Asks Sec. Simon Cameron to appoint "my friend, E. Elmer Ellsworth" to post in War Dept. Abraham Lincoln to Simon Cameron, 5 March 1861, CW, 4:273.

Wednesday, March 5, 1862.+-

Washington, DC.

President summons cabinet to meet at 7 P.M. Probably discusses compensated emancipation. Abraham Lincoln to William H. Seward, 5 March 1862, CW, 5:144.

Receives and deposits in Riggs Bank February salary warrant for $2,083.34. Pratt, Personal Finances, 182.

Thursday, March 5, 1863.+-

Washington, DC.

Lincoln forwards $868, to U.S. Treasurer Francis E. Spinner. Lincoln received the money together with a letter from an anonymous writer, of Brooklyn, New York. The writer explained, "I came by [the money] in a dishonest manner . . . Being tempted, in an unguarded moment I consented to take it being very much in want of money but thanks be to my Saviour I was led by the influences of the Holy Spirit to see my great sin and to return it to you as the representative of the United States." Anonymous. "Candide Secure" to Abraham Lincoln, 2 March 1863, Abraham Lincoln Papers, Library of Congress, Washington, DC; Receipt from Francis E. Spinner, 5 March 1863, CW, 6:125.

Senate committee announces to President that Senate is ready to receive communications. Senate Journal, 449. Sec.

Welles spends most of evening until 11 P.M. in President's room. Welles, Diary.

Lincoln receives February salary warrant for $2,022.34. Pratt, Personal Finances, 182.

Saturday, March 5, 1864.+-

Washington, DC.

President proclaims ratification of treaty with Great Britain settling claims of Hudson's Bay and Puget's Sound Agricultural Companies. Washington Chronicle, 11 March 1864.
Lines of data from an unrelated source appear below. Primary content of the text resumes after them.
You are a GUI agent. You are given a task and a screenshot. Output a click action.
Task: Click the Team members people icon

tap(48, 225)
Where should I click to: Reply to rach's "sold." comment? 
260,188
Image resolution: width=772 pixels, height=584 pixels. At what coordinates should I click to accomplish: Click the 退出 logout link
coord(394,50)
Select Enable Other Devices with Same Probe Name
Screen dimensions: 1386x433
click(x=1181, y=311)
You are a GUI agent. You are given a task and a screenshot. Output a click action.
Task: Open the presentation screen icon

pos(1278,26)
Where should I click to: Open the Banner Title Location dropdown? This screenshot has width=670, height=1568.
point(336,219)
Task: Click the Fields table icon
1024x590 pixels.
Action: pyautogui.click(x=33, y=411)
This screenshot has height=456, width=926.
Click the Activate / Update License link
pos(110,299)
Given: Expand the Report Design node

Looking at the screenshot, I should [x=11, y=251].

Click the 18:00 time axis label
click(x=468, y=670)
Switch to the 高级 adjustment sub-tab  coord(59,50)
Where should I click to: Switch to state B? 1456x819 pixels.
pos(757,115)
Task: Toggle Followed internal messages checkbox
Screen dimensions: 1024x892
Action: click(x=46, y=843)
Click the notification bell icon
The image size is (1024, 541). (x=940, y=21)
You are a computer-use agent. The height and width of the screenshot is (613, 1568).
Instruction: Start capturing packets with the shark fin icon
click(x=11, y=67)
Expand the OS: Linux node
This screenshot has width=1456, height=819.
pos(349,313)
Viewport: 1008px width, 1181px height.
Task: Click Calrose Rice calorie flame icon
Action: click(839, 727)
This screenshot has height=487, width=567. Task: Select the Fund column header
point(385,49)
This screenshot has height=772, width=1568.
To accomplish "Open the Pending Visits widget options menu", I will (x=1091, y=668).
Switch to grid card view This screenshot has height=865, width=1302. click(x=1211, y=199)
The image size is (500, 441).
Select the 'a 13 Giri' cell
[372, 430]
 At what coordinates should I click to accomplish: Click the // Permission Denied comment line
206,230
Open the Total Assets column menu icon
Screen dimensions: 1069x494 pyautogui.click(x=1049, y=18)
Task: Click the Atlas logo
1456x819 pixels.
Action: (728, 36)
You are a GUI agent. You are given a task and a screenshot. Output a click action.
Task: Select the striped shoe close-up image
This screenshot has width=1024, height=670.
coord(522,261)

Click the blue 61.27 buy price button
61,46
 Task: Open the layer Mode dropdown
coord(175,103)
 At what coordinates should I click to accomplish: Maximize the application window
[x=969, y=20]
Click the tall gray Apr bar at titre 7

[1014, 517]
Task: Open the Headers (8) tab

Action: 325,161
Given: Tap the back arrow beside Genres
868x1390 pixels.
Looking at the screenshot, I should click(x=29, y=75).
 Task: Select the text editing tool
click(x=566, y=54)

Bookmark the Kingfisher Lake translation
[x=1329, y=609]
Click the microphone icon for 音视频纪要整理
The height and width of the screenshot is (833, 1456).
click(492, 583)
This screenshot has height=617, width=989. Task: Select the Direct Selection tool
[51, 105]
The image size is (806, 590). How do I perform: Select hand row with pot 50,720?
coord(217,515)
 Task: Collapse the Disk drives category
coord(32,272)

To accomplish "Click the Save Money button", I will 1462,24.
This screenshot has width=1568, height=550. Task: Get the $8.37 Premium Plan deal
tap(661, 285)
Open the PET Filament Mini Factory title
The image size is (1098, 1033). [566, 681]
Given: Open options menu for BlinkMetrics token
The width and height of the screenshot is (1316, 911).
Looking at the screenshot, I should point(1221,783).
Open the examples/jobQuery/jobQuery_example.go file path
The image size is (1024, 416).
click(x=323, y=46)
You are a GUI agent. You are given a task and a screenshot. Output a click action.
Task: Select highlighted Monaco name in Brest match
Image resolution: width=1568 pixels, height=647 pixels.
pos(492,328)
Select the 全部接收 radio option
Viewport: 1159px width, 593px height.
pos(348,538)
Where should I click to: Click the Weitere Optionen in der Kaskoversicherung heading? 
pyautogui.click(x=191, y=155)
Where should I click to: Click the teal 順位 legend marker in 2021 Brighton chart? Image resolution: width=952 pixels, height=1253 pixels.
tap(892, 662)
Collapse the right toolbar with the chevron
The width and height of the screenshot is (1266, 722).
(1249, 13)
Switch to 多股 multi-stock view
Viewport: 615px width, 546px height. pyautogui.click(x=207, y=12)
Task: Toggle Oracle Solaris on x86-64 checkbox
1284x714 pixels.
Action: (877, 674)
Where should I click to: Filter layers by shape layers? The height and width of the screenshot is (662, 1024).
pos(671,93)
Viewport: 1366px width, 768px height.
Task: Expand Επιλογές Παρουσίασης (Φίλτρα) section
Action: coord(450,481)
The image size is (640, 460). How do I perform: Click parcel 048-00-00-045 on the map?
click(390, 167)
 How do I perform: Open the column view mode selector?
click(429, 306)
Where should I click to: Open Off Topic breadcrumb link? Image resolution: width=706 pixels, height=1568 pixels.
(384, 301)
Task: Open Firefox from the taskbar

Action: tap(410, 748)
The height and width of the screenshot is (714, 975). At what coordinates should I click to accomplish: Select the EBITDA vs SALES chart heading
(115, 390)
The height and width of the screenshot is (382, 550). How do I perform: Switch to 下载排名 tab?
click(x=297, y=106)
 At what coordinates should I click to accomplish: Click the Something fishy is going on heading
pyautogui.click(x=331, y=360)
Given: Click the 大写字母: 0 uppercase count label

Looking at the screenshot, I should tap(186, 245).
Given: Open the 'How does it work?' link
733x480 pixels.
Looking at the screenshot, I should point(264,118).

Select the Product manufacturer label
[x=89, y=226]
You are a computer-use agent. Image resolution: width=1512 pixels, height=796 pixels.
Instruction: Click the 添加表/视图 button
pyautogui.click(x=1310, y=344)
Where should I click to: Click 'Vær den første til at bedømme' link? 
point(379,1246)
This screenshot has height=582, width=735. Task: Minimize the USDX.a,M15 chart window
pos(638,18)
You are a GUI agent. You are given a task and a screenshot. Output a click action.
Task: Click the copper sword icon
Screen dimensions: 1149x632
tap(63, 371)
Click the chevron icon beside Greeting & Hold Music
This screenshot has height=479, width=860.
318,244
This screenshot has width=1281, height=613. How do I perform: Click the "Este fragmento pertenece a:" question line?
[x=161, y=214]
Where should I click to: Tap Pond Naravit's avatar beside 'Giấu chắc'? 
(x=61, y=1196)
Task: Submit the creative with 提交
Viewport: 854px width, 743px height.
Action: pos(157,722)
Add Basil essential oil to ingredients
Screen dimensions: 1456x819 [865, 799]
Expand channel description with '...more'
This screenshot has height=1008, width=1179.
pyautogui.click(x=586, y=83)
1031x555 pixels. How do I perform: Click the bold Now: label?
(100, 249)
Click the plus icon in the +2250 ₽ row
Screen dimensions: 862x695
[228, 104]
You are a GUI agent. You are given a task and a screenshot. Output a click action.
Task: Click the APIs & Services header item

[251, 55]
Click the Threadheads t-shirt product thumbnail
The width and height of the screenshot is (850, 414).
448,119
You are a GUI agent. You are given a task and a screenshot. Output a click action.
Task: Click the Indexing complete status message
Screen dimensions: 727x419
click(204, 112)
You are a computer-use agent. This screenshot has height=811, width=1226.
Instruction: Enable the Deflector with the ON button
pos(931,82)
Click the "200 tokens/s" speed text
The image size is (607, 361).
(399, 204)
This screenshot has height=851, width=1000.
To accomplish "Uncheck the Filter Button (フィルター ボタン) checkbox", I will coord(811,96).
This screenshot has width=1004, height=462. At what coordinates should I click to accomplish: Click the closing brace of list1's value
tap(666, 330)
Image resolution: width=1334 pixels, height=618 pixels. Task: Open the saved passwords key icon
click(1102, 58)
Receives February salary warrant for $2,022.34. Pratt, Personal Finances, 183.

Mrs. Lincoln holds Saturday afternoon reception. Washington National Republican, 5 March 1864.

Sunday, March 5, 1865.+-

Washington, DC.

In morning President and Mrs. Lincoln attend religious service at Capitol and hear sermon by Bishop Simpson. Evening Star (Washington, DC), 6 March 1865, 2d ed., 3:1.

President comments on sun breaking through clouds as he took oath of office yesterday. Brooks, Washington, 74.

Interviews Comptroller of Currency McCulloch and asks him to take post of secretary of treasury. Hugh McCulloch, Men and Measures of Half a Century: Sketches and Comments (New York: Scribner, 1888), 193.

Confers again with Thurlow Weed regarding vacancy in Treasury Dept. Thurlow W. Barnes, ed., Life of Thurlow Weed including his Autobiography and a Memoir, 2 vols. (Boston: Houghton Mifflin, 1884), 1:622.

Invites Cong. Colfax (Ind.) to accompany family to Inaugural Ball. Abraham Lincoln to Schuyler Colfax, 5 March 1865, CW, 8:334.